Rows:
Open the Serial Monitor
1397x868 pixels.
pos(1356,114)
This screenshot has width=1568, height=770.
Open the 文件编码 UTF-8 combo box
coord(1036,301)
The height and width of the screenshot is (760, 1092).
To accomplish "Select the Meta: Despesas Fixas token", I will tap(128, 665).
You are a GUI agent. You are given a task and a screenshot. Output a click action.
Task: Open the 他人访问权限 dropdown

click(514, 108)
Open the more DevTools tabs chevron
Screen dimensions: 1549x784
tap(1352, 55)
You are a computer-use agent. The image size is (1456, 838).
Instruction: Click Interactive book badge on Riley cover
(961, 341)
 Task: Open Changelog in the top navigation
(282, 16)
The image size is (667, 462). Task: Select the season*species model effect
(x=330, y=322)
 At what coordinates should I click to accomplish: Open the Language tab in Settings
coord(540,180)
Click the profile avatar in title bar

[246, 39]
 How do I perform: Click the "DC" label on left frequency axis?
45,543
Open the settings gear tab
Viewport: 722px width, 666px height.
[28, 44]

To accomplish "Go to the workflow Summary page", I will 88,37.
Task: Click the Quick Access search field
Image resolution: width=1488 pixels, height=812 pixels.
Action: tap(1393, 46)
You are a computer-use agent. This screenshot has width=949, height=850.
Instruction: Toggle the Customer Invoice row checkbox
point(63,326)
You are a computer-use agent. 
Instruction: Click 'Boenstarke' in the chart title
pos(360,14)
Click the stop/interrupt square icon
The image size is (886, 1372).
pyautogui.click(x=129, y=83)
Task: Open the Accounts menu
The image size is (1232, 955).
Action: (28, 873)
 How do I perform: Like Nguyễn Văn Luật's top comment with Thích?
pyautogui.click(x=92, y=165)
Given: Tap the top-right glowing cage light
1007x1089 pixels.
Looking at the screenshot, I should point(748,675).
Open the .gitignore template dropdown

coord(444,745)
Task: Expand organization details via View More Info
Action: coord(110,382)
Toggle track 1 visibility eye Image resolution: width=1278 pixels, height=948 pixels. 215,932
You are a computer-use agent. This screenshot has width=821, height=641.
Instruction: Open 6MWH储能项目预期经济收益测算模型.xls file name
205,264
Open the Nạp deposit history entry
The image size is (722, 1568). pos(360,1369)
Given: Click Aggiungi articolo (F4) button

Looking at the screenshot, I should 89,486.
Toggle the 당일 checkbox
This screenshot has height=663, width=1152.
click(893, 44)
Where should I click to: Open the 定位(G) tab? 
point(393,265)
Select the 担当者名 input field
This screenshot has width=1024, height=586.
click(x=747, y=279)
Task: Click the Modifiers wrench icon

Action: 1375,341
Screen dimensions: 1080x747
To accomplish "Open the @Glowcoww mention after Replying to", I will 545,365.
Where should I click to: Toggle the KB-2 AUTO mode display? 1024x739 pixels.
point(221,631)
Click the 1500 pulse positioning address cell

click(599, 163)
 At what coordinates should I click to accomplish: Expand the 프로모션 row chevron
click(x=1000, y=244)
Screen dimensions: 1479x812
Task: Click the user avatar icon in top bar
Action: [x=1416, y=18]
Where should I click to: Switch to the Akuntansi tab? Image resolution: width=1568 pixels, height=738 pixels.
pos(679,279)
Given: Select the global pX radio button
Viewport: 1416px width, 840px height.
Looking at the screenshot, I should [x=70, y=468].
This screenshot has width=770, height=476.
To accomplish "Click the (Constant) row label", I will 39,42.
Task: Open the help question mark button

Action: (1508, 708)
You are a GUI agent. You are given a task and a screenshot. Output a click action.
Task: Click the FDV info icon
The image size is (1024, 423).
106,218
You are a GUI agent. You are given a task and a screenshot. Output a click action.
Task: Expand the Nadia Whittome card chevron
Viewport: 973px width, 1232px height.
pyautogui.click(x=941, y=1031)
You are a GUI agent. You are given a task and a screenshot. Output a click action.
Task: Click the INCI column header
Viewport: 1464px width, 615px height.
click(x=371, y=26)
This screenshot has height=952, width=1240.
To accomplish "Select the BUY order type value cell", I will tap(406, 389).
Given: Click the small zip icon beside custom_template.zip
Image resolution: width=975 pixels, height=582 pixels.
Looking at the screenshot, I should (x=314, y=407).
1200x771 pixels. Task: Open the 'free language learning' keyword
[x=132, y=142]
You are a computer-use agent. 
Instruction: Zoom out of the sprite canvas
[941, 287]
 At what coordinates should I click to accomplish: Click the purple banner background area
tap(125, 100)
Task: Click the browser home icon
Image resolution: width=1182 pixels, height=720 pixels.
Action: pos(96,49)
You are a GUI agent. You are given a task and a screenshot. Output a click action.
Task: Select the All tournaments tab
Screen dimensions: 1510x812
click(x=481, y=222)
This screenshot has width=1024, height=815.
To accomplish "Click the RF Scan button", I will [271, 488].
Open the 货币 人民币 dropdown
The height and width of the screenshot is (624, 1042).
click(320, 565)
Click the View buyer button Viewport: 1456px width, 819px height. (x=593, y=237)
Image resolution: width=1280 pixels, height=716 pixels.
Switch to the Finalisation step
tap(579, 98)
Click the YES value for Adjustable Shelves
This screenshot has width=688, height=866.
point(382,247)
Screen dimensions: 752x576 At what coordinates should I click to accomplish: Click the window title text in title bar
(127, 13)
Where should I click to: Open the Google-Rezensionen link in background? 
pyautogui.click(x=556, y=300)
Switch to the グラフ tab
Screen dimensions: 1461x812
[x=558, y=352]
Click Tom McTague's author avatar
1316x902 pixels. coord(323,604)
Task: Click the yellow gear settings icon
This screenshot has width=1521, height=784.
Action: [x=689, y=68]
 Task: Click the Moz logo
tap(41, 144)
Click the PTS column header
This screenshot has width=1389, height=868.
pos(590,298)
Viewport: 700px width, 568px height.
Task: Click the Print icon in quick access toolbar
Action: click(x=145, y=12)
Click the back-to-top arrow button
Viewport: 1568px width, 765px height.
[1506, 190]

Exercise instructions: Return all of the items above verbatim, reproducing each line without any addition, omission, or change.

Response below:
Open the Serial Monitor
1397x868 pixels.
pos(1356,114)
This screenshot has width=1568, height=770.
Open the 文件编码 UTF-8 combo box
coord(1036,301)
The height and width of the screenshot is (760, 1092).
To accomplish "Select the Meta: Despesas Fixas token", I will tap(128, 665).
You are a GUI agent. You are given a task and a screenshot. Output a click action.
Task: Open the 他人访问权限 dropdown

click(514, 108)
Open the more DevTools tabs chevron
Screen dimensions: 1549x784
tap(1352, 55)
You are a computer-use agent. The image size is (1456, 838).
Instruction: Click Interactive book badge on Riley cover
(961, 341)
 Task: Open Changelog in the top navigation
(282, 16)
The image size is (667, 462). Task: Select the season*species model effect
(x=330, y=322)
 At what coordinates should I click to accomplish: Open the Language tab in Settings
coord(540,180)
Click the profile avatar in title bar

[246, 39]
 How do I perform: Click the "DC" label on left frequency axis?
45,543
Open the settings gear tab
Viewport: 722px width, 666px height.
[28, 44]

To accomplish "Go to the workflow Summary page", I will 88,37.
Task: Click the Quick Access search field
Image resolution: width=1488 pixels, height=812 pixels.
Action: tap(1393, 46)
You are a computer-use agent. This screenshot has width=949, height=850.
Instruction: Toggle the Customer Invoice row checkbox
point(63,326)
You are a computer-use agent. 
Instruction: Click 'Boenstarke' in the chart title
pos(360,14)
Click the stop/interrupt square icon
The image size is (886, 1372).
pyautogui.click(x=129, y=83)
Task: Open the Accounts menu
The image size is (1232, 955).
Action: (28, 873)
 How do I perform: Like Nguyễn Văn Luật's top comment with Thích?
pyautogui.click(x=92, y=165)
Given: Tap the top-right glowing cage light
1007x1089 pixels.
Looking at the screenshot, I should point(748,675).
Open the .gitignore template dropdown

coord(444,745)
Task: Expand organization details via View More Info
Action: coord(110,382)
Toggle track 1 visibility eye Image resolution: width=1278 pixels, height=948 pixels. 215,932
You are a computer-use agent. This screenshot has width=821, height=641.
Instruction: Open 6MWH储能项目预期经济收益测算模型.xls file name
205,264
Open the Nạp deposit history entry
The image size is (722, 1568). pos(360,1369)
Given: Click Aggiungi articolo (F4) button

Looking at the screenshot, I should 89,486.
Toggle the 당일 checkbox
This screenshot has height=663, width=1152.
click(893, 44)
Where should I click to: Open the 定位(G) tab? 
point(393,265)
Select the 担当者名 input field
This screenshot has width=1024, height=586.
click(x=747, y=279)
Task: Click the Modifiers wrench icon

Action: 1375,341
Screen dimensions: 1080x747
To accomplish "Open the @Glowcoww mention after Replying to", I will 545,365.
Where should I click to: Toggle the KB-2 AUTO mode display? 1024x739 pixels.
point(221,631)
Click the 1500 pulse positioning address cell

click(599, 163)
 At what coordinates should I click to accomplish: Expand the 프로모션 row chevron
click(x=1000, y=244)
Screen dimensions: 1479x812
Task: Click the user avatar icon in top bar
Action: [x=1416, y=18]
Where should I click to: Switch to the Akuntansi tab? Image resolution: width=1568 pixels, height=738 pixels.
pos(679,279)
Given: Select the global pX radio button
Viewport: 1416px width, 840px height.
Looking at the screenshot, I should [x=70, y=468].
This screenshot has width=770, height=476.
To accomplish "Click the (Constant) row label", I will 39,42.
Task: Open the help question mark button

Action: (1508, 708)
You are a GUI agent. You are given a task and a screenshot. Output a click action.
Task: Click the FDV info icon
The image size is (1024, 423).
106,218
You are a GUI agent. You are given a task and a screenshot. Output a click action.
Task: Expand the Nadia Whittome card chevron
Viewport: 973px width, 1232px height.
pyautogui.click(x=941, y=1031)
You are a GUI agent. You are given a task and a screenshot. Output a click action.
Task: Click the INCI column header
Viewport: 1464px width, 615px height.
click(x=371, y=26)
This screenshot has height=952, width=1240.
To accomplish "Select the BUY order type value cell", I will tap(406, 389).
Given: Click the small zip icon beside custom_template.zip
Image resolution: width=975 pixels, height=582 pixels.
Looking at the screenshot, I should (x=314, y=407).
1200x771 pixels. Task: Open the 'free language learning' keyword
[x=132, y=142]
You are a computer-use agent. 
Instruction: Zoom out of the sprite canvas
[941, 287]
 At what coordinates should I click to accomplish: Click the purple banner background area
tap(125, 100)
Task: Click the browser home icon
Image resolution: width=1182 pixels, height=720 pixels.
Action: pos(96,49)
You are a GUI agent. You are given a task and a screenshot. Output a click action.
Task: Select the All tournaments tab
Screen dimensions: 1510x812
click(x=481, y=222)
This screenshot has width=1024, height=815.
To accomplish "Click the RF Scan button", I will [271, 488].
Open the 货币 人民币 dropdown
The height and width of the screenshot is (624, 1042).
click(320, 565)
Click the View buyer button Viewport: 1456px width, 819px height. (x=593, y=237)
Image resolution: width=1280 pixels, height=716 pixels.
Switch to the Finalisation step
tap(579, 98)
Click the YES value for Adjustable Shelves
This screenshot has width=688, height=866.
point(382,247)
Screen dimensions: 752x576 At what coordinates should I click to accomplish: Click the window title text in title bar
(127, 13)
Where should I click to: Open the Google-Rezensionen link in background? 
pyautogui.click(x=556, y=300)
Switch to the グラフ tab
Screen dimensions: 1461x812
[x=558, y=352]
Click Tom McTague's author avatar
1316x902 pixels. coord(323,604)
Task: Click the yellow gear settings icon
This screenshot has width=1521, height=784.
Action: [x=689, y=68]
 Task: Click the Moz logo
tap(41, 144)
Click the PTS column header
This screenshot has width=1389, height=868.
pos(590,298)
Viewport: 700px width, 568px height.
Task: Click the Print icon in quick access toolbar
Action: click(x=145, y=12)
Click the back-to-top arrow button
Viewport: 1568px width, 765px height.
[1506, 190]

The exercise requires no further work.